Because of these economic costs and high death tolls, McKenzie told New Matilda, “preventing climate change is preventing human suffering in the future”.
She says Australia should expect to take a bigger part in helping developing nations – particularly in the Pacific – adapt and respond to the consequences of climate change and associated coastal flooding.
“By 2050 — without adaptation — the losses from coastal flooding globally are projected to rise to $US1 trillion per year, approaching the size of the entire Australian economy,” the Climate Council report said.
“By 2100 the losses from coastal flooding are projected to be 0.3 – 9.3 per cent of global GDP per year.”
If those high-end projections are realised, the global economy would be at threat of collapse.
For Australia alone, Climate Council modelling has suggested more than $226 billion in commercial, industrial, road, rail, and residential assets around the coasts are potentially exposed to flooding and erosion hazards.
That’s if sea levels rise by 1.1 metres out to 2100 – “a high end, but quite plausible, scenario”.
McKenzie says she hopes “events like Cyclone Pam really rattle us and make us realise just how serious climate change is, and that we need to get very serious about reducing our emissions domestically and moving away from fossil fuels rapidly”.

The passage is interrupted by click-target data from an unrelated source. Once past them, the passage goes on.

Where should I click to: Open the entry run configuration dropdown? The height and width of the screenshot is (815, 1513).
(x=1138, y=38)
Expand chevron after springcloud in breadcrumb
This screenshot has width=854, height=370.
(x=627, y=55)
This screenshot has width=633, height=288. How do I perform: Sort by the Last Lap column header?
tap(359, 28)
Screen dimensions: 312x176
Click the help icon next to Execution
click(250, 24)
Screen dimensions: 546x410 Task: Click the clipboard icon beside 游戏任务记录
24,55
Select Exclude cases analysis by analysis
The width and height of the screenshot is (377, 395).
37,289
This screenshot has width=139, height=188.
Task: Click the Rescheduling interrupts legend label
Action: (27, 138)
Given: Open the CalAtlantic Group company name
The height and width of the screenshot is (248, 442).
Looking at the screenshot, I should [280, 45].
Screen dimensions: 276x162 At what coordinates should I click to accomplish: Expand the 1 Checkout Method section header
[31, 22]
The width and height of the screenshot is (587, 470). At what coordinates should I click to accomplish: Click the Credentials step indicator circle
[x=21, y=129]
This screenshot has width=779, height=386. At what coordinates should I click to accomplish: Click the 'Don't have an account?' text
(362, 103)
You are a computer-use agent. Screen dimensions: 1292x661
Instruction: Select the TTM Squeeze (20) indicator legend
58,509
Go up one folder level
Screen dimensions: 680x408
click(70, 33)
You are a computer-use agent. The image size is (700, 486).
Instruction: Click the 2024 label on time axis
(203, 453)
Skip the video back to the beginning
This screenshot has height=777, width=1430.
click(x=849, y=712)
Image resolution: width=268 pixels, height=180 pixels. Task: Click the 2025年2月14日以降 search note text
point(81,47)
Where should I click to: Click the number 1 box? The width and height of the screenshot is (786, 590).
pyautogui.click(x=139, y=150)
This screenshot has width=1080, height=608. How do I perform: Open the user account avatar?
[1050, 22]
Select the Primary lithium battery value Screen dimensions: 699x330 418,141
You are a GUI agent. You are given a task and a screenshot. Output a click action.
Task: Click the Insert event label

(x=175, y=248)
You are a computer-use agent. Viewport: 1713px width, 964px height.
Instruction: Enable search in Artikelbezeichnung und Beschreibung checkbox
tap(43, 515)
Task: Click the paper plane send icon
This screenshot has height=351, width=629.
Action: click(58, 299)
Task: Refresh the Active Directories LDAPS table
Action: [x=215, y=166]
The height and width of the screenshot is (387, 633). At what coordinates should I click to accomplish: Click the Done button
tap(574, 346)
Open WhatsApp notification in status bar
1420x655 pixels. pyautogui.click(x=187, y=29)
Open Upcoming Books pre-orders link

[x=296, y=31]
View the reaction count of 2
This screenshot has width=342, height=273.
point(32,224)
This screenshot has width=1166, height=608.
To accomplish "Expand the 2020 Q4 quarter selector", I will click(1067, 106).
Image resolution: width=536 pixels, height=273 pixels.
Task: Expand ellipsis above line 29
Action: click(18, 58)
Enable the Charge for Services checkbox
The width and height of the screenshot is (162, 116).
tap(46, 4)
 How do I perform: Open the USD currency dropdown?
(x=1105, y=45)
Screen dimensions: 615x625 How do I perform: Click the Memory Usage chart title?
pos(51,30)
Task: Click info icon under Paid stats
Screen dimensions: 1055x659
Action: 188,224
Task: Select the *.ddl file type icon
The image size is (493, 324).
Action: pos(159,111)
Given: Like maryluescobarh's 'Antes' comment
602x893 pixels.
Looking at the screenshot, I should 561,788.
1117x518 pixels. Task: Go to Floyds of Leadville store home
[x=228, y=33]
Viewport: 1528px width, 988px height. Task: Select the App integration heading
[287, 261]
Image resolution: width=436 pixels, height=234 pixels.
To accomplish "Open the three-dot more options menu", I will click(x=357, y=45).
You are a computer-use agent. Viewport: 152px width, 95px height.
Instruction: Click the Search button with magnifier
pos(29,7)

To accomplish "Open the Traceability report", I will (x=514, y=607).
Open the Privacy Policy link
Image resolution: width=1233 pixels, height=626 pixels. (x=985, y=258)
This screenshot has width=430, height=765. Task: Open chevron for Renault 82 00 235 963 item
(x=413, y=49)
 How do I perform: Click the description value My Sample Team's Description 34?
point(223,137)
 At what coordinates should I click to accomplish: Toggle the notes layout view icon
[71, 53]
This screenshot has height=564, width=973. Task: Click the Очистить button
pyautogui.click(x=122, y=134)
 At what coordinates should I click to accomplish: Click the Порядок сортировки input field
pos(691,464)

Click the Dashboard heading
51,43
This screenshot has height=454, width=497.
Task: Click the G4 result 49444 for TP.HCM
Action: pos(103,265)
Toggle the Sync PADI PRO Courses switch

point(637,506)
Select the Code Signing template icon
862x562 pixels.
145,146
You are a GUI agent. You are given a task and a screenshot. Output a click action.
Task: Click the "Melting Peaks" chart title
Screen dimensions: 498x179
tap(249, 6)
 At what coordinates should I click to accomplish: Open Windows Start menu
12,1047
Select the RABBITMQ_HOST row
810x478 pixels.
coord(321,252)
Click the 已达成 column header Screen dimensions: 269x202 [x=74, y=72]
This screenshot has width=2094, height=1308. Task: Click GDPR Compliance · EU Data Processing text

In December the world will meet for the Paris climate talks. The Climate Change Authority – an expert body set up to advise the government – has suggested a target of 19 per cent emissions reduction on 2000 levels by 2020, scaling up to a 40-60 per cent cut by 2030.
“We think that would be much more in line with what’s happening internationally,” McKenzie said.
The Abbott government is expected to announce its targets mid-way through this year.
“Both the major political parties are not thinking about this issue as seriously as the scientists, and the scientists are telling us we need to act,” McKenzie said.